WHEN HOUSE HUNTING more than a decade ago, Brad Ashbrook took one look at the home he’d end up buying in Wellesley and kept driving. “The house had been on the market for a long time. It was such an ugly duckling,” he recalls. His wife, Maria, however, saw possibilities in the Cape Cod-style house, built in the 1950s. “It was on a great lot that bordered Boulder Brook Reservation,” she says.
The Ashbrooks bought the house, made small improvements, and lived in it with their two sons for six years. “By then we knew what worked and what didn’t,” says Brad, who notes that the home’s biggest flaws were its small, dark rooms and lack of curb appeal. They began thinking about a minimal renovation but soon realized, says Maria, “that we love our neighborhood and we were going to be here for the long haul. So we decided to do things right.”

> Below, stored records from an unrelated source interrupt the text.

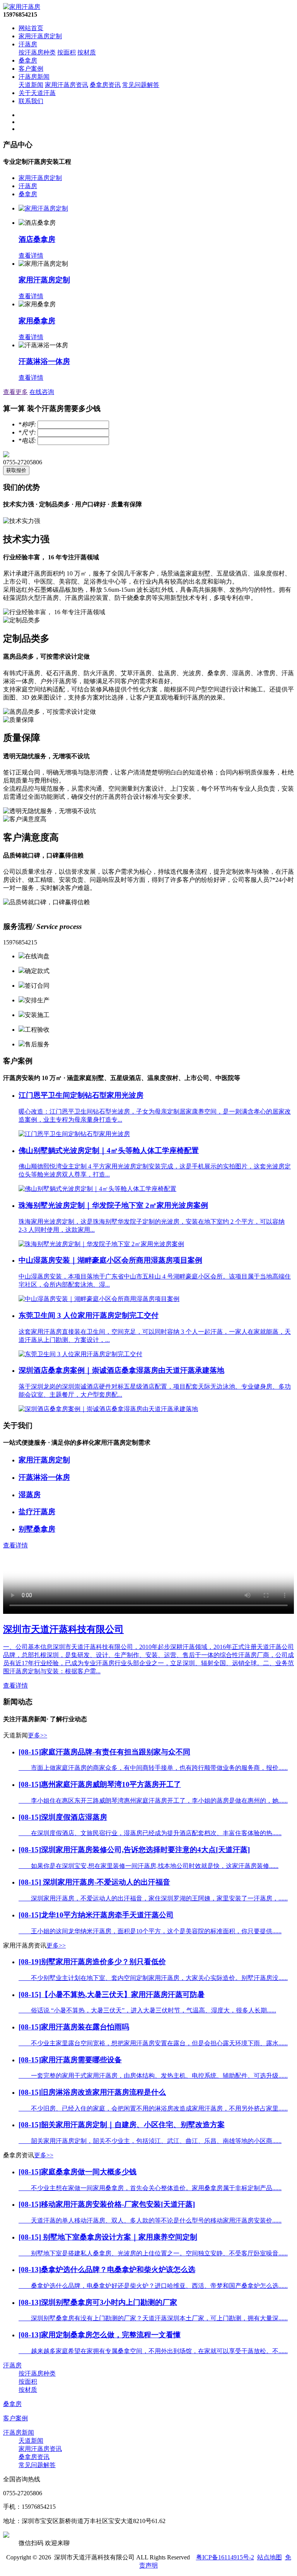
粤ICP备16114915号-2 (225, 2557)
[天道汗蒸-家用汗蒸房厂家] (21, 6)
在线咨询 (41, 392)
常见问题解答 (140, 85)
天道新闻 (31, 85)
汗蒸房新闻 (34, 76)
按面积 (66, 52)
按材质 (86, 52)
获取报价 (16, 470)
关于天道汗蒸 (37, 93)
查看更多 (15, 392)
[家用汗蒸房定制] (43, 208)
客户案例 (31, 68)
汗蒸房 (28, 44)
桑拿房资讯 (105, 85)
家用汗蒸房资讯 (66, 85)
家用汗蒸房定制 (40, 36)
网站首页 (31, 28)
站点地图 (269, 2557)
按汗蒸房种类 (37, 52)
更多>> (37, 1735)
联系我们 (31, 101)
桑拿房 (28, 60)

With the twin goals of making the house look more attractive and feel more comfortable, the Ashbrooks’ wish list included a more functional kitchen, additional living space, a home office, a guest suite, a front porch, and a second garage bay. As important as the new elements were, they also wanted to hang on to the integrity of the small-scale house. “There are a lot of teardowns in Wellesley that are being replaced with larger homes,” says Maria. “We didn’t want to go there.”
The couple contracted with Medfield-based architect David Sharff, who drafted plans to enlarge the home while keeping its cozy appeal. To expand existing rooms, he found new ways to use nonessential spaces. A breezeway was enclosed to expand the kitchen, which now gleams with custom cabinetry, coast-green granite counters, and a Wolf range. Sharff also converted a 12-by-12-foot screened porch at the back of the house into interior space to add more square footage to the dining room, and removed a wall to integrate the new dining space with the kitchen. A peninsula in the kitchen provides casual mealtime seating, while a second peninsula borders the new family room.
Since the site abuts conservation land and hiking trails, the Ashbrooks couldn’t alter the home’s footprint at the back of the house, but they could expand slightly toward the front. “We brought the garage forward and took about 12 feet of the existing garage to make the family room,” says Sharff. Reconfiguring part of the garage as living space meant adding a steel ceiling beam for support. Sharff turned the structural necessity into an attractive design element by adding more beams to create a coffered ceiling.
Fans of cottage-style architecture, the Ashbrooks liked the idea of using built-ins with that aesthetic to define spaces and add character. In the family room, custom-made bookcases extend to the ceiling. The dining room now has wainscoted walls and two built-in china cabinets separated by a window seat.
While the house has expanded to a generous 3,500 square feet — roughly 1,000 square feet was added during the renovation — its beautified facade remains relatively modest. Gone is the old white aluminum siding, replaced with shingles. New, subtle details have classic appeal. “Since it was a smaller house, we were able to add copper gutters, and the chimney was refaced with stone,” says Sharff, who embraced the home’s original asymmetrical nature, including using two different garage doors and various rooflines. A new front porch is defined by graceful columns. A shed dormer with gambrel roof was added over the living room, accommodating a new second-story bedroom and bathroom. More windows were added throughout the house, offering multiple views of the tranquil wooded setting.
“It looks like a totally different house,” says Maria. “But it’s a lovely Shingle-style cottage that seems like it’s been there for years. We’re very pleased with how the house sits in the neighborhood. Our neighbors have given us a lot of compliments. They tell us that we’ve inspired them, and that makes us feel great.”